With the establishment of CRC America, the participating centers believe that they will be able to take advantage of the immense power of data collected during multi-center trials to improve the outcomes of their patients undergoing knee surgery. Not only will they collect data on the surgery itself, but just as importantly, the researchers say, this data will be correlated with patient satisfaction.

"In orthopedics, patient satisfaction is such an important aspect of treatment," said Laurence Higgins, M.D., Duke orthopedic surgeon who serves as medical co-director and chairman of the of the scientific committee of CRC America. "So much of what we do is to relieve the pain that our patients are experiencing. Even if we perform a particular procedure perfectly by technical standards, but the patient still feels pain, that outcome is less than perfect.

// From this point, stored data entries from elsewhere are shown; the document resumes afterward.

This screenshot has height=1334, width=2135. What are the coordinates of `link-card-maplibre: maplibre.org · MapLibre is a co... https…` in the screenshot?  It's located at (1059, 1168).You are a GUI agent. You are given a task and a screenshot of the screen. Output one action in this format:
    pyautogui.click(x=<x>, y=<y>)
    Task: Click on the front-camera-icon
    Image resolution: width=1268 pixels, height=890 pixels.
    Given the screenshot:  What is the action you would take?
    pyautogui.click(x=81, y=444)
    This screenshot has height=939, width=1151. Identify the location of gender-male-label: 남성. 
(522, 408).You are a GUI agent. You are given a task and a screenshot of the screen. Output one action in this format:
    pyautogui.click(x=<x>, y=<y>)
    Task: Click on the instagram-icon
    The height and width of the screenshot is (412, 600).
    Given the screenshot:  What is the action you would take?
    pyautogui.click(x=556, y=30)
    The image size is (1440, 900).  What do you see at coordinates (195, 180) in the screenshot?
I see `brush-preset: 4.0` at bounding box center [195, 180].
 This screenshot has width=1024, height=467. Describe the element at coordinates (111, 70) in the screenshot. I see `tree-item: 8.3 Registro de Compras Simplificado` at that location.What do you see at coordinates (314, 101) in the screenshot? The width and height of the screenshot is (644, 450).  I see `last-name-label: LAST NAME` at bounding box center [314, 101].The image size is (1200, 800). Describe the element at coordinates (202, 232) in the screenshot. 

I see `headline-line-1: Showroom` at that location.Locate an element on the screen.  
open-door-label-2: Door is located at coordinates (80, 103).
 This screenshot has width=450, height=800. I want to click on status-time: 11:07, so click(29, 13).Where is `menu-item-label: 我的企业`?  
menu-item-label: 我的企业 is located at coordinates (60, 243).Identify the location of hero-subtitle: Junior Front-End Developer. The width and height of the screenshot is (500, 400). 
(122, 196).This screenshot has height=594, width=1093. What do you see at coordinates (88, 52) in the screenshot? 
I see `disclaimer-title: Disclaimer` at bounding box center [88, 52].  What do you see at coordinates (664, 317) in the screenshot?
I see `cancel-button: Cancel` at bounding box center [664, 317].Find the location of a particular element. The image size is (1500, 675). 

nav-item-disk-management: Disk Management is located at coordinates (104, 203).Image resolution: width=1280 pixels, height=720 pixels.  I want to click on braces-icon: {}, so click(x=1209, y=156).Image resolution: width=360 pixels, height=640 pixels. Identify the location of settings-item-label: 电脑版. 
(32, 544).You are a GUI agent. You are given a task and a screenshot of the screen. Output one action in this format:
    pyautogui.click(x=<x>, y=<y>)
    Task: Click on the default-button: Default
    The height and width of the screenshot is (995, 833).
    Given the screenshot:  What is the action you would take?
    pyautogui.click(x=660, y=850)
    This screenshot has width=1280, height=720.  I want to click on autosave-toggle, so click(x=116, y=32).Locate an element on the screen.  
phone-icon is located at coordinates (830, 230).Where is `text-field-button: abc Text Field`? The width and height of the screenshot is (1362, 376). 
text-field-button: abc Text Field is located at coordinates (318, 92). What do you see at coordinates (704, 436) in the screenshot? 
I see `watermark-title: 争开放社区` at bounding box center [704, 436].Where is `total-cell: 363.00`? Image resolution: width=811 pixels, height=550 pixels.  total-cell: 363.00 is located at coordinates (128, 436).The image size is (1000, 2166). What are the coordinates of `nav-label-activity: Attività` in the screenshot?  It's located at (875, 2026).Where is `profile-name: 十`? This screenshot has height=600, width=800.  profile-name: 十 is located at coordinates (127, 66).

"In cardiology or cancer, physicians have for decades used large clinical trials to guide them in finding out the best treatment for their patients," Higgins said. "This database we are building will give us such a powerful tool, one that is unprecedented now in the field of orthopedic surgery."

The consortium is made up of both academic and private sports medicine practices, which Higgins said will given the database a "real-world" representation of patients. According to Higgins, cartilage problems are the most common source of knee pain, and more than 2 million Americans are diagnosed annually with cartilage problems, whether they are caused by trauma, injury or wear-and-tear.

In recent years, there have been numerous advances in cartilage repair strategies, with the use of biologic options coming into widespread use, including autologous chondrocyte implantations, in which a patient's own cells are used to "grow" new cartilage for repair.

"This consortium represents the first and largest efforts to date to create a comprehensive and detailed database of outcomes using these new procedures," Higgins said.

"There has been a critical lack of information about patient experience and treatment outcomes since the introduction of biologic procedures were first introduced to treat knee cartilage injury," said orthopedic surgeon Scott Gillogly. M.D., director of Atlanta Sports Medicine and medical co-director of the consortium. "The CRC will fill that need with a comprehensive database of information from thousands of patients treated at our member centers -- and that information will have a direct and positive impact on patient care in the years ahead."

In addition to treating patients with knee injuries and collecting data on their outcomes, consortium members also plan a number of educational opportunities and conferences to make the knowledge available to all orthopedic and sports medicine surgeons.

The consortium is funded for five-years for $600,000 in unrestricted grants from 10 different companies in the areas of artificial joints, pharmaceuticals, physical therapy and exercise equipment and nutrition. Higgins said that by the end of the five-year period, the researchers expect to have gathered enough data to receive funding from the National Institutes of Health for larger trials.